The VAS has been used extensively in many studies. Data collection rate was good because VAS was one of the requirements in EMR in our institution. The mean VAS score was 1.5 (± 1.1) in the first follow-up year, revealing no significant difference with the mean HHS pain score of 40.8 (± 3.1).
In the current study, the Pearson correlation coefficient between FO and HHS within 1-year follow-up was − 0.38, and a significant negative correlation was observed (p = 0.001). The Pearson coefficient for HHS function domain in 1-year follow-up was − 0.42, revealing a higher correlation (p = 0.0001). However, the Pearson coefficient for HHS pain domain in 1-year follow-up was − 0.21, showing no significant correlation (p = 0.06). Through these results, we have inferred that FO after the first postoperative year was not correlated with pain severity, but was correlated with HHS function in femoral neck fracture patients with BHA. No significant difference in HHS functional domain at 1st, 3rd, and 6th postoperative months seems to be resulted from the fact that functional domain was measured when functional rehabilitation was not fully completed and functional outcome is believed to be affected by limitations in daily activities such as pain.
Ji et al.20) measured rotation-free FO using preoperative CT scans of the contralateral hip joint, the FO was changed by less than 20% in 77% of patients and more than 20% in 23% of patients, indicating clinically unfavorable outcomes.
Buecking et al.21) investigated clinical results by subdividing FO into rotation-corrected FO, relative FO, and contralateral FO with 1-year follow-up in 126 patients who underwent BHA due to femoral neck fractures. In Spearman correlation analysis, there was a significant association of FO with HHS and instrumental activities of daily living(IADL).
Lakstein et al.22) addressed that there were difficulties in verifying the association between the restoration of LLD and FO and functional outcome at 1-year follow-up, and rehabilitation in old age was largely affected by patient's general medical and mental status. On the contrary, Hartel et al.23) reported that anatomical restoration of an artificial hip joint had an insignificant effect on short-term functional outcome by showing in-hospital mortality of 5.7% and one-year mortality of 30% among elderly patients who received BHA for femoral neck fractures. Differences with our study is, the average age of the patient group was 84(78–94) years, relatively higher than in our study. And the exclusion criteria were only those with preoperative proximal femur fracture and a surgical history on the contralateral side. For this reason, it is believed patients having no difference between pre- and post-operative clinical results appear to account for a large percentage. Furthermore, since FO was not corrected for rotation, this likely that the measured FO was underestimated.

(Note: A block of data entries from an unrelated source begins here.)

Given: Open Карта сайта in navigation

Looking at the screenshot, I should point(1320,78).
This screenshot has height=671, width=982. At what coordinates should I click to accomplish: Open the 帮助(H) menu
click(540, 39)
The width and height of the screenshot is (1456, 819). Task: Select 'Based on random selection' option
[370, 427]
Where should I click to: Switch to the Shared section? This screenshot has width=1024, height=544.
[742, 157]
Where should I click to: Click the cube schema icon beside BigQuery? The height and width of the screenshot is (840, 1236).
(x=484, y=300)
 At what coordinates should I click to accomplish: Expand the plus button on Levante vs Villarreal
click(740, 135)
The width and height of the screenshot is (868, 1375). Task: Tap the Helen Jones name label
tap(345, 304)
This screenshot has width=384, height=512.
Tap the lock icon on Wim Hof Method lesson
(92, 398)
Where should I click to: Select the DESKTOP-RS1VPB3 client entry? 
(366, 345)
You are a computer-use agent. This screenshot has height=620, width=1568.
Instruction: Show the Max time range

The strength of this study is that FO was obtained nearest to the real value by correcting for rotation and magnification errors in FO measurements. Moreover, this study strictly specified preoperative exclusion criteria to clarify clinical outcomes in compliance with the study purpose and to exclude obscure cases in determining any difference between pre- and post-operative results. We also aimed to identify the changes in pre- and post-operative results by investigating clinical outcomes according to the follow-up period. However, there are some limitations to note. First, this study has relatively small sample size. Second, the study was not conducted by a single surgeon and retrospectively.